Pregnancy: Gadolinium-based IV contrast agents are not approved in pregnant women and therefore pregnant women will be excluded from this trial.

MRI Risks Clauses

The following language is required to be written into the ICF of all protocols that include experimental sequences and/or coils:

Research Risk Clause: Some of the pulse sequences and/or RF coils are not FDA approved but are considered to pose no more than minimal risk.

7T Clause (is using the 7T magnet)

While the FDA has not approved the use of 7.0T MRI scanners for diagnostic use, it does consider magnetic field strengths up to 8.0T to pose no more than minimal risk. No persistent adverse effects have been reported by facilities with magnetic field strengths at 7.0T.  However, some people have reported transient dizziness, nausea, or a metallic taste upon being moved into and out of the scanner.  These effects typically last less than 10 minutes, and can be minimized by reducing the speed at which the person is moved inside the magnet.

What is an MRI? What is a contrast agent?

CAMRIS has been asked how to properly describe an MRI and contrast for consent forms. We have suggested wording below you may find helpful and include in your consent form:

MRI (Magnetic Resonance Imaging)

A type of scan that uses radio waves to take detailed pictures.

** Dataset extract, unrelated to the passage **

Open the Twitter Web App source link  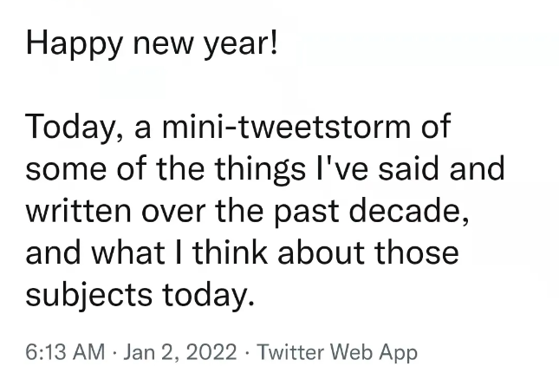[337, 352]
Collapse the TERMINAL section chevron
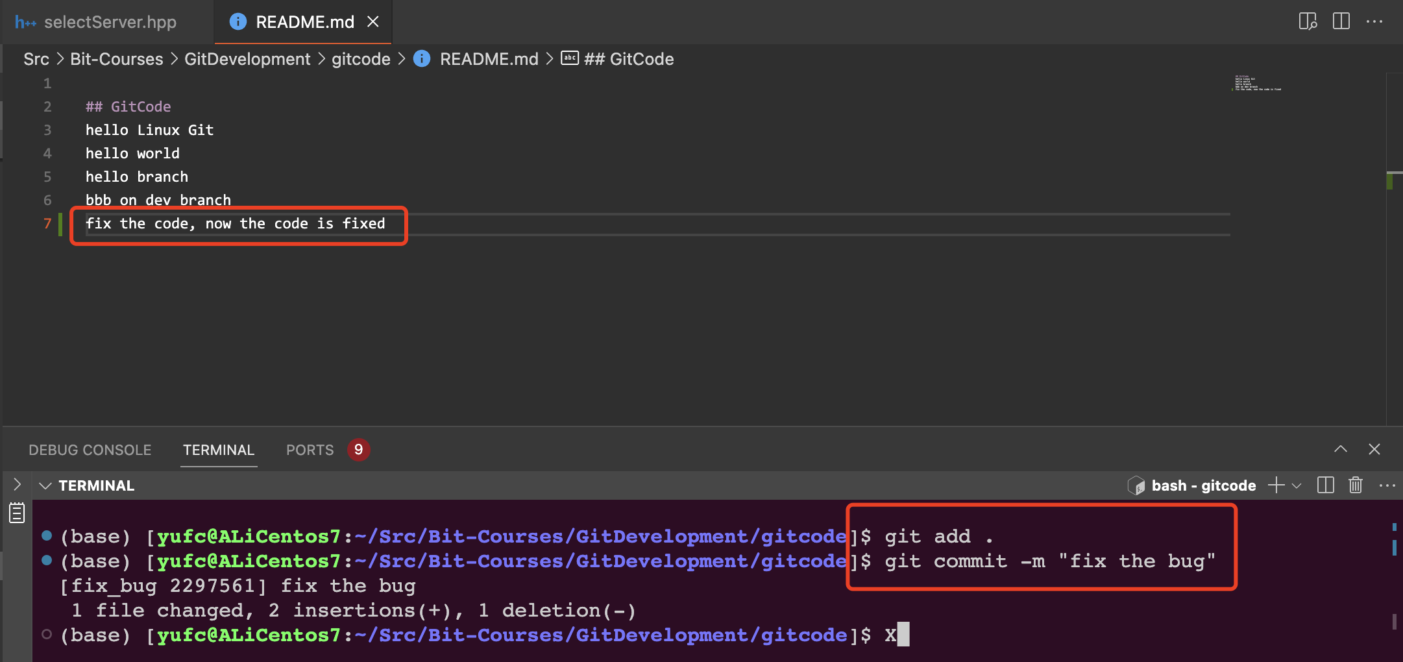Screen dimensions: 1403x662 click(x=45, y=485)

You will be asked to lie on an MRI table where the technologist will place a coil on the part of your body to be studied. You will be provided a blanket for comfort and earplugs since the MRI does make loud banging noises. You will still be able to hear some sound to ensure you can communicate with the technologist and can follow any direction given throughout the MRI scan. The technologist will slowly slide you into the MRI magnet where radio waves will be transmitted into you. Your body will give off radio waves which will be picked up by the coils and made into detailed pictures.

Contrast Agent

Note: Only needed if the study is an MRI with contrast

This study determines that you may need a contrast agent. During the MRI scan you will be given an intravenous injection of a contrast drug called gadolinium. Gadolinium is an FDA approved drug that brightens the images and provides more detail. Gadolinium is a routine drug given for many different types of MRI examinations during routine clinical care at the University of Pennsylvania MRI center.